═════ Supplied information ═════

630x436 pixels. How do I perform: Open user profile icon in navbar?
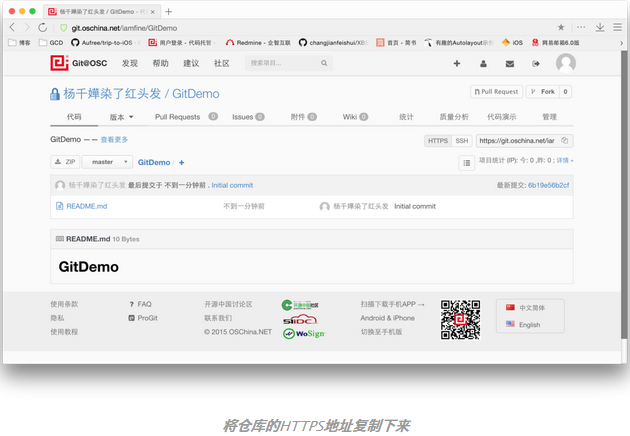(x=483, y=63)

═════
═════ Supplied information ═════

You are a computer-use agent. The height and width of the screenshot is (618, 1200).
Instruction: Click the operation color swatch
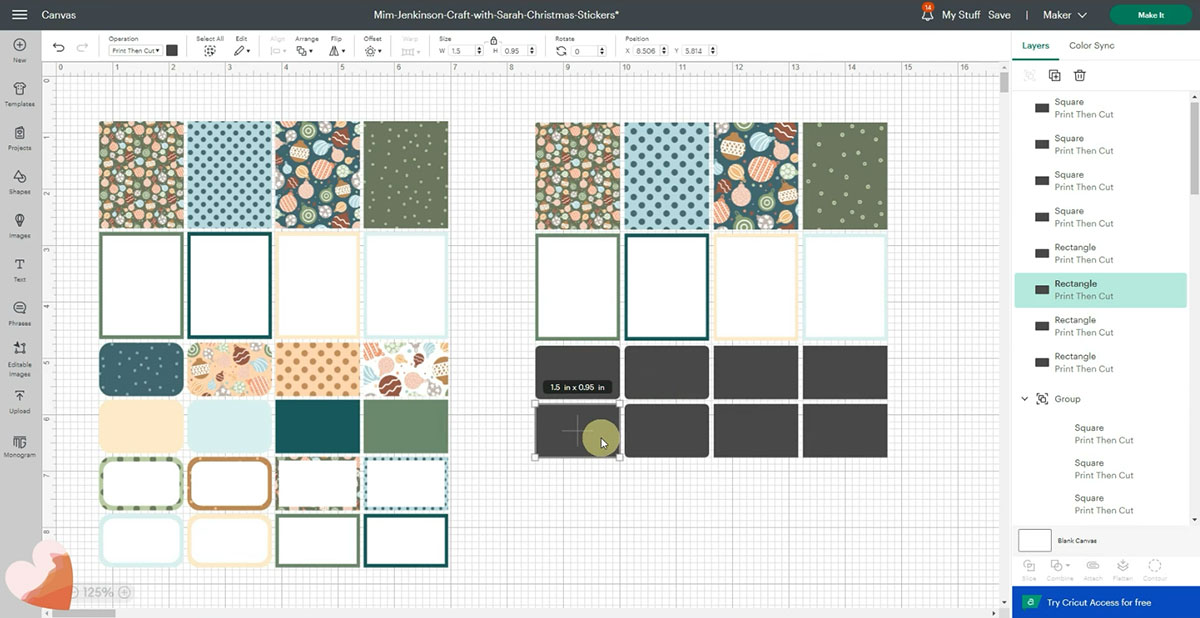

═════
═════ Supplied information ═════

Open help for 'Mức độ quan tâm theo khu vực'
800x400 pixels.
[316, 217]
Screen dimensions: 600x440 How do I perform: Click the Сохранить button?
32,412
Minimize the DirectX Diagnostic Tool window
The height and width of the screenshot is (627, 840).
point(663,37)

═════

● **Task brief**
From the records above, retype only the lines starting at the line that contains "You are a computer-use" and ending at the line that contains "Instruction: Click the operation color swatch", both included.

● **Task answer**
You are a computer-use agent. The height and width of the screenshot is (618, 1200).
Instruction: Click the operation color swatch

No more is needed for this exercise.